Collected data entries:
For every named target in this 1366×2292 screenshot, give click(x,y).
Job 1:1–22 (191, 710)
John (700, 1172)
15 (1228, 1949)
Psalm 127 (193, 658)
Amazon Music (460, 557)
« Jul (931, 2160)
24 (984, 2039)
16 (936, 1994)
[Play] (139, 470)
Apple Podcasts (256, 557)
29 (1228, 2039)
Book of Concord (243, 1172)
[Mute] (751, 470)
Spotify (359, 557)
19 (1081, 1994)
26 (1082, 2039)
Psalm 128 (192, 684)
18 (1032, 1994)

==

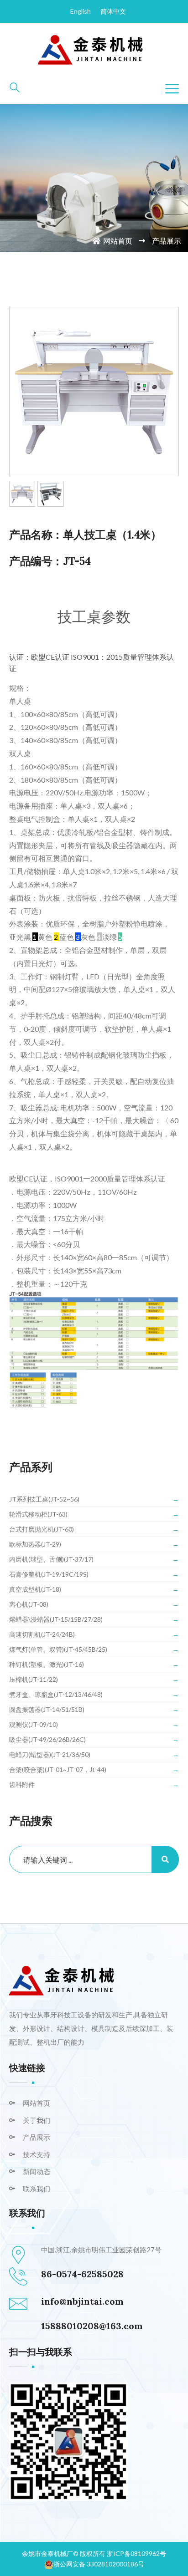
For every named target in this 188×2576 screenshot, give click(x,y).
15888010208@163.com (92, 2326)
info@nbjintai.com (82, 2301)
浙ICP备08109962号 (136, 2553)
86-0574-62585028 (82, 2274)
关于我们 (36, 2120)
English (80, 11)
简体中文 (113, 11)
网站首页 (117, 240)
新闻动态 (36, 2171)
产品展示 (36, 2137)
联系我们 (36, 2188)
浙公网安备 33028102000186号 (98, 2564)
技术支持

EXERCISE:
In the data above, tally the lines that contain the string "named" and give that figure alone.

OUTPUT OF THE EXERCISE:
2